Request :: Copy out the items word for word, from the line containing "is (461, 640)." through the last line of the items, and leave out the pictures.

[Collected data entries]
== Segment start ==

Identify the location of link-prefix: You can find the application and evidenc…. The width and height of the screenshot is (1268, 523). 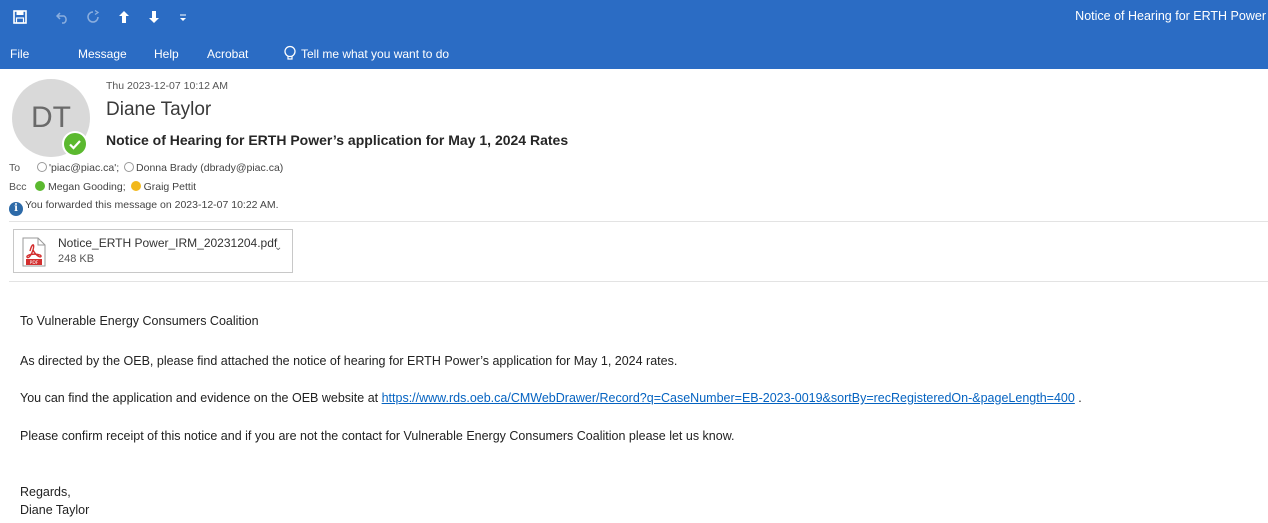
(201, 398).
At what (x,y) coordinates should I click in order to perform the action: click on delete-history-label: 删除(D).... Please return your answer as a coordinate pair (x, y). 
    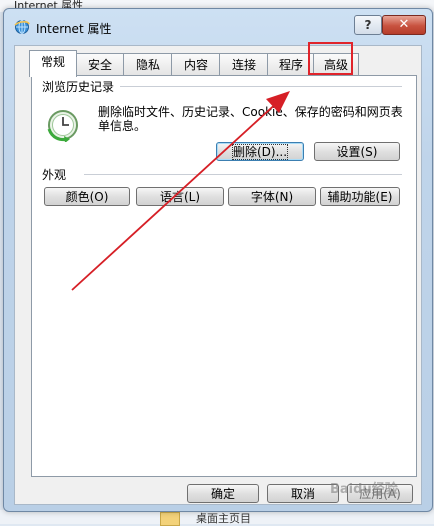
    Looking at the image, I should click on (260, 152).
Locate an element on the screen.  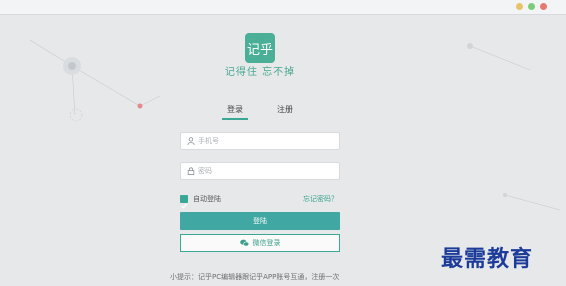
tab-register: 注册 is located at coordinates (285, 110).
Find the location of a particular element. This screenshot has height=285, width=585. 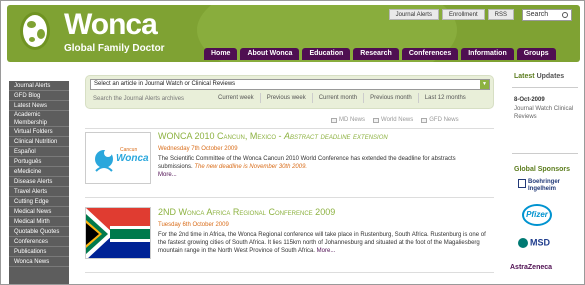

article-date: Wednesday 7th October 2009 is located at coordinates (198, 149).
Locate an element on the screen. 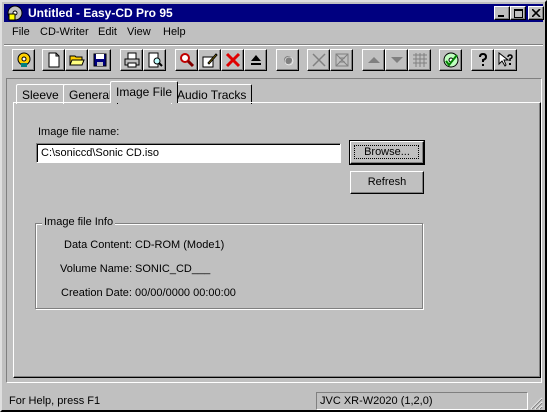 The height and width of the screenshot is (412, 547). record-button is located at coordinates (288, 60).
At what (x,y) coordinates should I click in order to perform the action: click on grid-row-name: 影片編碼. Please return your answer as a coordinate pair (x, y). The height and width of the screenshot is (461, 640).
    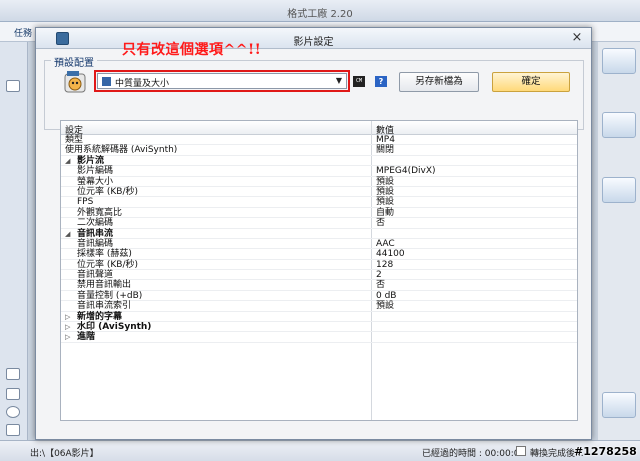
    Looking at the image, I should click on (96, 172).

== Segment end ==

Result ::
At what (x,y) coordinates should I click in order to perform the action: click on grid-row-name: 影片編碼. Please return your answer as a coordinate pair (x, y). The height and width of the screenshot is (461, 640).
    Looking at the image, I should click on (96, 172).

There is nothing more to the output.